Camera di Commercio di Padova: "Verso autoriduzione volontaria dei compensi"

Per l’indennità del presidente Furlan, attualmente di 51.300 euro, prevista una rimodulazione al “ribasso” che sarà superiore al 25%

Nota - Questo comunicato è stato pubblicato integralmente come contributo esterno. Questo contenuto non è pertanto un articolo prodotto dalla redazione di PadovaOggi

Piena coerenza rispetto alle decisioni prese in passato. Alla luce di quanto emerso oggi sulla stampa locale, i vertici della Camera di Commercio di Padova confermano che nel 2009, alla data in cui è stata assunta la delibera di adeguamento dei compensi post blocco 2006-2008, l’ente si è attestato sui valori minimi di riferimento per quanto riguarda indennità e compensi degli organi amministrativi.

Negli anni successivi le Camere di Commercio hanno adottato criteri diversi di applicazione della legge e delle circolari ministeriali. Padova ha seguito come riferimento quanto stabiliva la legge per la riduzione delle indennità, mentre altre Camere del Veneto hanno seguito le indicazioni delle circolari ministeriali, e questo diverso approccio ha comportato una una differenziazione nell’applicare la decurtazione dell’indennità rispetto al valore del 2009.
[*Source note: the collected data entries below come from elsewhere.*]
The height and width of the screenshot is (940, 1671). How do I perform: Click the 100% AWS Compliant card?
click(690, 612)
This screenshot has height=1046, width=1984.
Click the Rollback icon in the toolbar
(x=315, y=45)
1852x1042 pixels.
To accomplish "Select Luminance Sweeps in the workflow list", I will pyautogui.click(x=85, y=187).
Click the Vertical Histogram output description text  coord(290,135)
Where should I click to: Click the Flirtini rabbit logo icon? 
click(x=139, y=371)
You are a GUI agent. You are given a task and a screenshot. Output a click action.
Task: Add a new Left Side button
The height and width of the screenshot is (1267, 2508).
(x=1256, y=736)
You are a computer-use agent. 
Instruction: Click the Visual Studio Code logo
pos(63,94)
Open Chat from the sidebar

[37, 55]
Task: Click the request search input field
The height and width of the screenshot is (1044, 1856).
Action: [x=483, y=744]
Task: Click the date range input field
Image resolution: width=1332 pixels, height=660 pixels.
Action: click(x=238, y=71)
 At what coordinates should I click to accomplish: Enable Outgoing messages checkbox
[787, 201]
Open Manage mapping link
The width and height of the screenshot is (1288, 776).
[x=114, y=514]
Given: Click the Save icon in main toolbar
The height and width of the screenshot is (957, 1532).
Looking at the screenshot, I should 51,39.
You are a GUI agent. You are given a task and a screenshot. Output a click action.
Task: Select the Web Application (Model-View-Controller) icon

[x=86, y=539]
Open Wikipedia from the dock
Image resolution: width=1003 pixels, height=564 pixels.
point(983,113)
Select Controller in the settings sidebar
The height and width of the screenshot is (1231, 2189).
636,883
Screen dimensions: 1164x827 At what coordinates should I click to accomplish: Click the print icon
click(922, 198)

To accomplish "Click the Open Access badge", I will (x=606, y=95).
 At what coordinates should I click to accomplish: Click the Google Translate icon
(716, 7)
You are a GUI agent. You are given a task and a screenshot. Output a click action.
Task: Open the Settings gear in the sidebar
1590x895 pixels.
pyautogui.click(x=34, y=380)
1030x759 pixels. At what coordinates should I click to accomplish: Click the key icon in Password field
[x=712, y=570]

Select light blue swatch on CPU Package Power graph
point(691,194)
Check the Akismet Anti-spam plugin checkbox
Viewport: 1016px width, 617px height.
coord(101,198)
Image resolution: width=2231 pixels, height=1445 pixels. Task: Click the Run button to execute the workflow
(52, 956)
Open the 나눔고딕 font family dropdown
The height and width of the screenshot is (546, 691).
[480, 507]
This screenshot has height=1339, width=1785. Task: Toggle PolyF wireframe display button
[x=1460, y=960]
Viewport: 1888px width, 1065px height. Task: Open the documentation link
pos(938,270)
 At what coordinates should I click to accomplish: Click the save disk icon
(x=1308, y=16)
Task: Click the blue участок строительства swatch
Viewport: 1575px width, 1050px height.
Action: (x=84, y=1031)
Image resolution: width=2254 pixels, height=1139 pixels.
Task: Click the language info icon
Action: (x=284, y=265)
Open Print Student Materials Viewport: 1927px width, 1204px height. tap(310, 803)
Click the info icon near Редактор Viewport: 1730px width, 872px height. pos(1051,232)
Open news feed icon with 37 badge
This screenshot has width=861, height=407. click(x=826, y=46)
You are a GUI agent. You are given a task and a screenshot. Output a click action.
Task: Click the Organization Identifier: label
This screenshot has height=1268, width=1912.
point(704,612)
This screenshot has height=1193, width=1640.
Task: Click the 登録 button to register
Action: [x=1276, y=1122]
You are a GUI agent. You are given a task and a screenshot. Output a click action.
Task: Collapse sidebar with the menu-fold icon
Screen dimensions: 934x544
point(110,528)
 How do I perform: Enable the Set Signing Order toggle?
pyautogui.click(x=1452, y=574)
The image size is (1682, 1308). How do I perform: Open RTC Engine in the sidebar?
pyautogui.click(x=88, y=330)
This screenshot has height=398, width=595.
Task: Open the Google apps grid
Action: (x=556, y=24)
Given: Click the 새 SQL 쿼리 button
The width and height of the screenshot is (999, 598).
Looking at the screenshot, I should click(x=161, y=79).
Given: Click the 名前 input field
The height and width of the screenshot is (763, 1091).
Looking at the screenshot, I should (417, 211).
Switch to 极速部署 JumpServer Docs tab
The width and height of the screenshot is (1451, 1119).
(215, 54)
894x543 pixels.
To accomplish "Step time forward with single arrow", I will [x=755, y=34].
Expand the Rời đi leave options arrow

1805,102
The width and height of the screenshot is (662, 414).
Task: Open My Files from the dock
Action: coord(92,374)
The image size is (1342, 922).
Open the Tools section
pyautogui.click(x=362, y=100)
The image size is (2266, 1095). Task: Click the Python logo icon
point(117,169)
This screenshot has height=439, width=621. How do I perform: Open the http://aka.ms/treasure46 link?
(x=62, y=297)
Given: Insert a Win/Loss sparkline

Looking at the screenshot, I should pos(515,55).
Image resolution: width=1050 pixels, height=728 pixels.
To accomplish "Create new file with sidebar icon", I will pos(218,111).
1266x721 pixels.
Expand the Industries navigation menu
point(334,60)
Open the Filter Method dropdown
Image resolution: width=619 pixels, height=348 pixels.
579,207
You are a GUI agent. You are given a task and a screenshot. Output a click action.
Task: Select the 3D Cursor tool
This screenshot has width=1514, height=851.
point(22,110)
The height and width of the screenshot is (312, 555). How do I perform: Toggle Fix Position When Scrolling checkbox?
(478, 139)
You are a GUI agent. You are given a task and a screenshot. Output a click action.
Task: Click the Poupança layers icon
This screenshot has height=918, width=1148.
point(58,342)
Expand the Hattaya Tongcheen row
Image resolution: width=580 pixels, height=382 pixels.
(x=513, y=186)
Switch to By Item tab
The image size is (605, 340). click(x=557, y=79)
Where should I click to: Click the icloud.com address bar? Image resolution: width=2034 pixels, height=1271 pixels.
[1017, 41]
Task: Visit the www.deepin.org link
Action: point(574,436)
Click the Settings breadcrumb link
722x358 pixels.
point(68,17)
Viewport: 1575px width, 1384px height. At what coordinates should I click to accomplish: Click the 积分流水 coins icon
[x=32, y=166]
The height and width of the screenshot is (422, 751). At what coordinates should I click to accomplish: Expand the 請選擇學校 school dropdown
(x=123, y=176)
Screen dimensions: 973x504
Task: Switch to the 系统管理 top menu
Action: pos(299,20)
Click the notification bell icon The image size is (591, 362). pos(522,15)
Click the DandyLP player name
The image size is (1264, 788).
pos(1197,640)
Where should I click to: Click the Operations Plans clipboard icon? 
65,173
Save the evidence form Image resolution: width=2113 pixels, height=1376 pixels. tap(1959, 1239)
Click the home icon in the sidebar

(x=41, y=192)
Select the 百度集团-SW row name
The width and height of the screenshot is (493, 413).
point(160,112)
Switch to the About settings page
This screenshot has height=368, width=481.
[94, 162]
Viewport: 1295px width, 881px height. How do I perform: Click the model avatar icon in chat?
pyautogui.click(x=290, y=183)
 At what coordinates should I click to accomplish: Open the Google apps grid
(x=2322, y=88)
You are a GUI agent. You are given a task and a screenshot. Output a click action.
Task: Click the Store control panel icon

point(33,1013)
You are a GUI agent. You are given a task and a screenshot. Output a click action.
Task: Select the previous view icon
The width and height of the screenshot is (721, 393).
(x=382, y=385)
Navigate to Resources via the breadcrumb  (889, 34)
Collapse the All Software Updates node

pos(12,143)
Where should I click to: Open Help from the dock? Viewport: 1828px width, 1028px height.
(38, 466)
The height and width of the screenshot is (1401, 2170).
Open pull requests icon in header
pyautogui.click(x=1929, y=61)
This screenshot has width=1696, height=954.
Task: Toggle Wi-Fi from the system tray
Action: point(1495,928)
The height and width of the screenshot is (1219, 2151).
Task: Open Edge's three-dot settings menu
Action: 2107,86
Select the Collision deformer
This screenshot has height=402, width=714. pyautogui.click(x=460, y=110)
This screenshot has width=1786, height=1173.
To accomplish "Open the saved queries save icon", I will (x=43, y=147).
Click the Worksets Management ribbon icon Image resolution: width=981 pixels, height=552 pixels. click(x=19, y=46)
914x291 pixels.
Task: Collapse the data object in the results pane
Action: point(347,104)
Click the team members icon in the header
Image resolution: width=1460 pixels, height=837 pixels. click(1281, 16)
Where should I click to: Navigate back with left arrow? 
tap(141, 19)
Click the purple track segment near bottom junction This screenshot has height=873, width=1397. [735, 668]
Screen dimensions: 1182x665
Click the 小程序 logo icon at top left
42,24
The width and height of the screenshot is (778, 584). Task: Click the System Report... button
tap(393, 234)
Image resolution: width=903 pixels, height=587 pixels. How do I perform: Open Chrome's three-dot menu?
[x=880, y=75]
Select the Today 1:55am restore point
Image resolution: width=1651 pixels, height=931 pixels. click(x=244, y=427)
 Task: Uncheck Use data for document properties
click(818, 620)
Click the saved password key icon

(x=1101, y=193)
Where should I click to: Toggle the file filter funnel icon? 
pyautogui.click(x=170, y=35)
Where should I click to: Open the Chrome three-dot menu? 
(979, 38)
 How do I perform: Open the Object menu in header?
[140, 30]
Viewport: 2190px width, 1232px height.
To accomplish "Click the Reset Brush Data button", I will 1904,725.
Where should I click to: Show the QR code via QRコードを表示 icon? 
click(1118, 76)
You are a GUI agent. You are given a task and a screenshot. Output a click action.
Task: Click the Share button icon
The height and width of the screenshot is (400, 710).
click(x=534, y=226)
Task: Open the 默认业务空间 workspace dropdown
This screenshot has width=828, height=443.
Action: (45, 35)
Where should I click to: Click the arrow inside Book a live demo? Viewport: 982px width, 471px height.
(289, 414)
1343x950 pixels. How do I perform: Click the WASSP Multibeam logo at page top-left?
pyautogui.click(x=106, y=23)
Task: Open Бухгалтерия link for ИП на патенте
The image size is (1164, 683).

La Giunta camerale, pur confermando la corretta applicazione della legge, ha ritenuto oggi - in logica di spending review - di orientarsi verso una ipotesi di auto riduzione volontaria per tutti gli amministratori camerali, che vada ben oltre ai criteri di calcolo più restrittivi previsti dalle ultime circolari ministeriali. Ad esempio per l’indennità del presidente l’ipotesi prevede una rimodulazione al “ribasso” che sarà superiore al 25%. Peraltro, si precisa che  il “costo” attuale del Presidente Furlan è di 51.300 euro.